No fue hasta meses después, cuando comenzaron a escarbar la tierra para colocar los cimientos, que descubrí la cosa más sencilla y mágica que había visto desde el fin del mundo. Desde la distancia, vi que, entre el montón de piedras y tierra, brillaban bajo el sol pequeñas rocas blancas; blancas en la forma en que la tiza luce sobre las pizarras negras, una especie de blanco prístino pero transparente, uno que habla de fragilidad y de tiempo. Mi pecho se encendió cuando caminé hacia ellas para descubrir que no eran rocas, sino conchas y caracolas de una época inmemorable en la que el mar abrazaba toda la tierra. 

No es que las coleccione, ni siquiera que sienta particular atracción por ellas, pero en aquel instante, descubriendo que en cualquier rincón del lugar no hay más que cavar dos centímetros para encontrar una caracola, de pronto recordé mi interés en los fósiles y me vi sonriéndole a lo que, esencialmente, es sólo un montón de tierra y conchas viejas.

Ese momento me supo a infancia y, desde entonces, no puedo evitar que una sonrisa libre e íntima invada mi rostro. Hoy, mientras les escribo esto, espero compartir con ustedes la cotidiana belleza que pasa inadvertida cuando no nos detenemos a prestar atención. Espero sinceramente que, desde el lugar en el que nos lean —y qué emoción saber que nuestra revista ha superado las fronteras de nuestras costas—, puedan encontrar el equivalente de tan terrenal y minúscula belleza.

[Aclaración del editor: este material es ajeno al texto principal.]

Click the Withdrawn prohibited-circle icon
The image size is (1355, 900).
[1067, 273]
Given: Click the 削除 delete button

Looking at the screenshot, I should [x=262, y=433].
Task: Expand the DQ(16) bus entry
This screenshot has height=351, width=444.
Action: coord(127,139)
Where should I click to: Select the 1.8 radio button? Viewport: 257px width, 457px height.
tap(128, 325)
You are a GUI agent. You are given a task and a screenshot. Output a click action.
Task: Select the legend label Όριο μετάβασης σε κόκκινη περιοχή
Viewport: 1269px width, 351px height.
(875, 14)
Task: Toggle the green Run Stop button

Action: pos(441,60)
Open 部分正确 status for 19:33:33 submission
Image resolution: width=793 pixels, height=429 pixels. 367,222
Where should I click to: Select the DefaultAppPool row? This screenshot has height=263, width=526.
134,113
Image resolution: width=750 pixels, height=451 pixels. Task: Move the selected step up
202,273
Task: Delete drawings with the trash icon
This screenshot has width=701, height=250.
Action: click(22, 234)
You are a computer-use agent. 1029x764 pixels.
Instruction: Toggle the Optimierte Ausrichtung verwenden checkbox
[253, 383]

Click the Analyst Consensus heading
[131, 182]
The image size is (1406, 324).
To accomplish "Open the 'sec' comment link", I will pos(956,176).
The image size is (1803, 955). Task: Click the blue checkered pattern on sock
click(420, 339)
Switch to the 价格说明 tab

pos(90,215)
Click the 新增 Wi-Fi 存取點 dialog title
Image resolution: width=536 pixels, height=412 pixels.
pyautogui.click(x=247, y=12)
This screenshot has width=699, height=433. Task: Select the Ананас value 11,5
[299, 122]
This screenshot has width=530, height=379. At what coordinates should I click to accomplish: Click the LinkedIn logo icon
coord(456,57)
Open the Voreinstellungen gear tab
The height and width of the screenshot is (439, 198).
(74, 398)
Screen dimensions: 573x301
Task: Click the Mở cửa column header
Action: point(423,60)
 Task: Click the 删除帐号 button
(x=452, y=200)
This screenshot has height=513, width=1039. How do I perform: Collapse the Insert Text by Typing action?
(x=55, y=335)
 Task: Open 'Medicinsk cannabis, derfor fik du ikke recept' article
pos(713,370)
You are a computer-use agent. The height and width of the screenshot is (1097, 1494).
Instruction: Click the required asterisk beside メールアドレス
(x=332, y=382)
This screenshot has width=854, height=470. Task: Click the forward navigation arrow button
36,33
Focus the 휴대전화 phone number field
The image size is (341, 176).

Creo que un lugar común que representa la sutilidad de esta belleza es la imagen de flores silvestres creciendo entre las grietas de una banqueta. Mi tierra no suele sostener tan frágil belleza; en su lugar, las grietas en las banquetas se llenan de hierbas igual de silvestres, pero usualmente marchitas de sol. Sin embargo, a cambio de los colores vibrantes de las flores, mi tierra nos regala conchas y caracolas como joyas silenciosas; una muestra sutil de que existió un mundo previo al nuestro en el que no había necesidad de correr y preocuparse por la violencia del constante movimiento; una época perdida en donde el silencio y la paz eran suficientes para que una avalancha de caracolas pudiera permanecer bajo mis pies, inocuas y anónimas hasta que alguien —yo y, con suerte, ustedes, lectoras saladas— detenga la marcha frenética de la posmodernidad para apreciar la sencillez de una belleza prehistórica.